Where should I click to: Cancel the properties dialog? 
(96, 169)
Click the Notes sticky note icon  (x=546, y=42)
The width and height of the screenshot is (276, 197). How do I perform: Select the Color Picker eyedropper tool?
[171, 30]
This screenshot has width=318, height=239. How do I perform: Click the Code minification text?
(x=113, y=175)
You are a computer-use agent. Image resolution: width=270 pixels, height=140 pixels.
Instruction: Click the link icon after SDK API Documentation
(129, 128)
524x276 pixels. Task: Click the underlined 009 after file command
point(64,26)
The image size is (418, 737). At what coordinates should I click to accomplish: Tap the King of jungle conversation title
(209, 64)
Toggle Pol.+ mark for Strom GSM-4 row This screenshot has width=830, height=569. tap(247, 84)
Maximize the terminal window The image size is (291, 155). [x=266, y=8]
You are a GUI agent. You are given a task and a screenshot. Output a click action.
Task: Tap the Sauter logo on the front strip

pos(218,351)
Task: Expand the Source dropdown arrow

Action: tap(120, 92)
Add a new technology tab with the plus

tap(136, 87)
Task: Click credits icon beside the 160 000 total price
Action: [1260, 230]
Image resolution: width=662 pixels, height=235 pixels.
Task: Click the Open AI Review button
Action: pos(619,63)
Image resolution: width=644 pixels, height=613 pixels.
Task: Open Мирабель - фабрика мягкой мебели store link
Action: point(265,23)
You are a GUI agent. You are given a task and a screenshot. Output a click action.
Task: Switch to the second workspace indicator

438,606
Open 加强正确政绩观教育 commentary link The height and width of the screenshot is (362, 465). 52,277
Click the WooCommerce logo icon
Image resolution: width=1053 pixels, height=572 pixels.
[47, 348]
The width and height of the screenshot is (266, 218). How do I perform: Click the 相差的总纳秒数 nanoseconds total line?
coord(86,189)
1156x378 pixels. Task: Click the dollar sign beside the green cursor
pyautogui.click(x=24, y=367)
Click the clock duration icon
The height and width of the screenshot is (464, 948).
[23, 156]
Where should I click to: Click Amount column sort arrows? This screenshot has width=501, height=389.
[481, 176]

====================

◆ **What this task involves**
Transcribe every record verbatim.

◆ **Result for this exercise**
Where should I click to: Cancel the properties dialog? 
(96, 169)
Click the Notes sticky note icon  (x=546, y=42)
The width and height of the screenshot is (276, 197). How do I perform: Select the Color Picker eyedropper tool?
[171, 30]
This screenshot has width=318, height=239. How do I perform: Click the Code minification text?
(x=113, y=175)
You are a computer-use agent. Image resolution: width=270 pixels, height=140 pixels.
Instruction: Click the link icon after SDK API Documentation
(129, 128)
524x276 pixels. Task: Click the underlined 009 after file command
point(64,26)
The image size is (418, 737). At what coordinates should I click to accomplish: Tap the King of jungle conversation title
(209, 64)
Toggle Pol.+ mark for Strom GSM-4 row This screenshot has width=830, height=569. tap(247, 84)
Maximize the terminal window The image size is (291, 155). [x=266, y=8]
You are a GUI agent. You are given a task and a screenshot. Output a click action.
Task: Tap the Sauter logo on the front strip

pos(218,351)
Task: Expand the Source dropdown arrow

Action: tap(120, 92)
Add a new technology tab with the plus

tap(136, 87)
Task: Click credits icon beside the 160 000 total price
Action: [1260, 230]
Image resolution: width=662 pixels, height=235 pixels.
Task: Click the Open AI Review button
Action: pos(619,63)
Image resolution: width=644 pixels, height=613 pixels.
Task: Open Мирабель - фабрика мягкой мебели store link
Action: point(265,23)
You are a GUI agent. You are given a task and a screenshot. Output a click action.
Task: Switch to the second workspace indicator

438,606
Open 加强正确政绩观教育 commentary link The height and width of the screenshot is (362, 465). 52,277
Click the WooCommerce logo icon
Image resolution: width=1053 pixels, height=572 pixels.
[47, 348]
The width and height of the screenshot is (266, 218). How do I perform: Click the 相差的总纳秒数 nanoseconds total line?
coord(86,189)
1156x378 pixels. Task: Click the dollar sign beside the green cursor
pyautogui.click(x=24, y=367)
Click the clock duration icon
The height and width of the screenshot is (464, 948).
[23, 156]
Where should I click to: Click Amount column sort arrows? This screenshot has width=501, height=389.
[481, 176]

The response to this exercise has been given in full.